Mr Stephens said: “The airport departures hall was noisy [and] has very limited capacity for waiting and getting a little sleep.

“The only choice for eating was a snack shop and a general store dispensing hot dogs and pizza slices.”

The rescheduled departure was delayed for a further hour to 7pm due to bad weather. The passengers arrived at Gatwick almost 24 hours late.

A spokesperson for the airline said: “easyJet can confirm that flight EZY8846 from Keflavik to London Gatwick on Friday 2 February was delayed overnight due to delays caused by adverse weather conditions in Keflavik leading to the crew reaching their safety regulated operating hours.

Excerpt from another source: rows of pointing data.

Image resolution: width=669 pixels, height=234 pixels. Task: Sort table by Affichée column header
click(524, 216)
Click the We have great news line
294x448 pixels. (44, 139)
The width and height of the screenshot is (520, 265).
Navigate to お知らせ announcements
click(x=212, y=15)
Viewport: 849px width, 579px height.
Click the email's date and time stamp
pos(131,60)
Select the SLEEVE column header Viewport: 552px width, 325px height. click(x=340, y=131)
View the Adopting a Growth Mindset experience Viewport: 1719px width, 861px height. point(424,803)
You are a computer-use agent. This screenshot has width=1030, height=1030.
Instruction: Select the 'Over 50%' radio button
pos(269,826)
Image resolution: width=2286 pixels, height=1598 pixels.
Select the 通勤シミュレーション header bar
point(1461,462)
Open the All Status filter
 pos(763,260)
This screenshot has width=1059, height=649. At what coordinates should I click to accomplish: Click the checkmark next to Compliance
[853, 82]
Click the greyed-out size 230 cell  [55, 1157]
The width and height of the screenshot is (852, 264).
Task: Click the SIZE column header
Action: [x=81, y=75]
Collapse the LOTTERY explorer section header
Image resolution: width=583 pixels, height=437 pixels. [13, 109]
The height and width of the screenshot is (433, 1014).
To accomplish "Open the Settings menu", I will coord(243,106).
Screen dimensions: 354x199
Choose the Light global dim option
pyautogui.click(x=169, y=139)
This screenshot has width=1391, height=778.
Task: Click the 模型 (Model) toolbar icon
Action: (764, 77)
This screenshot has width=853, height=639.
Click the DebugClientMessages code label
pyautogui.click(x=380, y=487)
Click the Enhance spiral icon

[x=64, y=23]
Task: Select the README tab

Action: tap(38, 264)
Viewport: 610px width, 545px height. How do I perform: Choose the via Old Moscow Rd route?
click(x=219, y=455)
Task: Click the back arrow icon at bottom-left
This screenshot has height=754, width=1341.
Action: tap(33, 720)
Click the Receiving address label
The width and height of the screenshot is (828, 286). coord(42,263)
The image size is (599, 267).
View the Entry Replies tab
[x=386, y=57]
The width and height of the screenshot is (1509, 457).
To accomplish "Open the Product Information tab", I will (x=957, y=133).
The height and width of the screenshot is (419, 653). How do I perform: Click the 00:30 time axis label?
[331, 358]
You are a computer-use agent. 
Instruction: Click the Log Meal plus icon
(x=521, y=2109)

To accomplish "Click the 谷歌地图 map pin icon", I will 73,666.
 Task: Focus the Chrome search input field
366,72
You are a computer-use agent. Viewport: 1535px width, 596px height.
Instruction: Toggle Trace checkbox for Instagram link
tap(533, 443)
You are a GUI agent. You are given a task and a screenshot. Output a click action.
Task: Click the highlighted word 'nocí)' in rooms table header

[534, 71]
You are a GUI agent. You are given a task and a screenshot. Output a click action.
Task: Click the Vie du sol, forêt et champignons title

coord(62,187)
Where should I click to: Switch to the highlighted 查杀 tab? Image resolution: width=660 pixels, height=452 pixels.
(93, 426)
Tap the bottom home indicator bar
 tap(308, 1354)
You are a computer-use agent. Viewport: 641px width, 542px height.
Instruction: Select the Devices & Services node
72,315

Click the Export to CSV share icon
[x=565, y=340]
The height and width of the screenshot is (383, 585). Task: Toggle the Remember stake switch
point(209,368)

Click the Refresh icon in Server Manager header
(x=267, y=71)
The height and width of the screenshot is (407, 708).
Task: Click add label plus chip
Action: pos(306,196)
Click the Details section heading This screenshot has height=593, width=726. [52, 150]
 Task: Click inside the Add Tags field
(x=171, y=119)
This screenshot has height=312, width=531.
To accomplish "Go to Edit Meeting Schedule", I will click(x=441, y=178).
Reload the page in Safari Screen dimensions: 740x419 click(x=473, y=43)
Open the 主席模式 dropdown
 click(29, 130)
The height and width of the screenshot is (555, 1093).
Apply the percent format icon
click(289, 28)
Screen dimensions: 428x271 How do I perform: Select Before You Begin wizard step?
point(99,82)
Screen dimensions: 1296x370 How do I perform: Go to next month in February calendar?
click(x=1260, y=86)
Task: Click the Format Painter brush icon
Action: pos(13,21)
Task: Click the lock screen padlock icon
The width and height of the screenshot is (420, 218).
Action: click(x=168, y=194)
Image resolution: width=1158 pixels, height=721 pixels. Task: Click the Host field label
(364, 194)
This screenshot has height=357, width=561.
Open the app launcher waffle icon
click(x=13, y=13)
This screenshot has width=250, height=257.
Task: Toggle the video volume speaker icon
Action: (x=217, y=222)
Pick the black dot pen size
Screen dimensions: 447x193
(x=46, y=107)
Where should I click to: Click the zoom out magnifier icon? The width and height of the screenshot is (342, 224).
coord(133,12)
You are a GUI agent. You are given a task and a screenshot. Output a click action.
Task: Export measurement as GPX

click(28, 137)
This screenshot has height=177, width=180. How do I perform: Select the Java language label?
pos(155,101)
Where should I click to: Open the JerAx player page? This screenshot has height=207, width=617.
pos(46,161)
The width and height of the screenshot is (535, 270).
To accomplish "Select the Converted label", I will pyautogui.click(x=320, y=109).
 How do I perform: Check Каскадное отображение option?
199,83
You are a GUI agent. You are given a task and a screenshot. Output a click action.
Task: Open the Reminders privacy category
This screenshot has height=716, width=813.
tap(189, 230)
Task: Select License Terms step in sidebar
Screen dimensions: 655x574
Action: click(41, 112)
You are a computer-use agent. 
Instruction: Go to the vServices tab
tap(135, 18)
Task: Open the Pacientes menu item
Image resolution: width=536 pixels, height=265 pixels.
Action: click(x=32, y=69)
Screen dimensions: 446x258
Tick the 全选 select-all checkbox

“The safety and wellbeing of our customers and crew is easyJet’s highest priority and we did all possible to minimise the impact of the weather disruption for customers providing hotel rooms and meals for all passengers.

“The flight to London Gatwick was scheduled to depart the following day. Our transport provider arranged for the transfers to the airport to be earlier due to concerns over the impact of the storm and so to avoid delays and road closures. We are sorry for the inconvenience this caused for customers who were at the airport for longer than usual.

“We work hard to try and ensure our customers are supported in times of disruption. We would like to thank passengers for their understanding and apologise for any inconvenience caused as a result of the weather.”

Mr Stephens disputed the easyJet assertion that concerns over road conditions led to the early departure from the hotel, saying: “The afternoon weather was positively balmy by Icelandic standards.”

He added: “I had always regarded easyJet as being a step above Ryanair but that opinion has been severely dented.”

A British Airways departure from Keflavik to London Heathrow shortly before the easyJet flight was cancelled quickly, with passengers and crew flying out on Saturday afternoon after the crew had rested.

Travellers are not entitled to claim cash compensation because extreme weather is counted as an “extraordinary circumstance” beyond airlines’ control.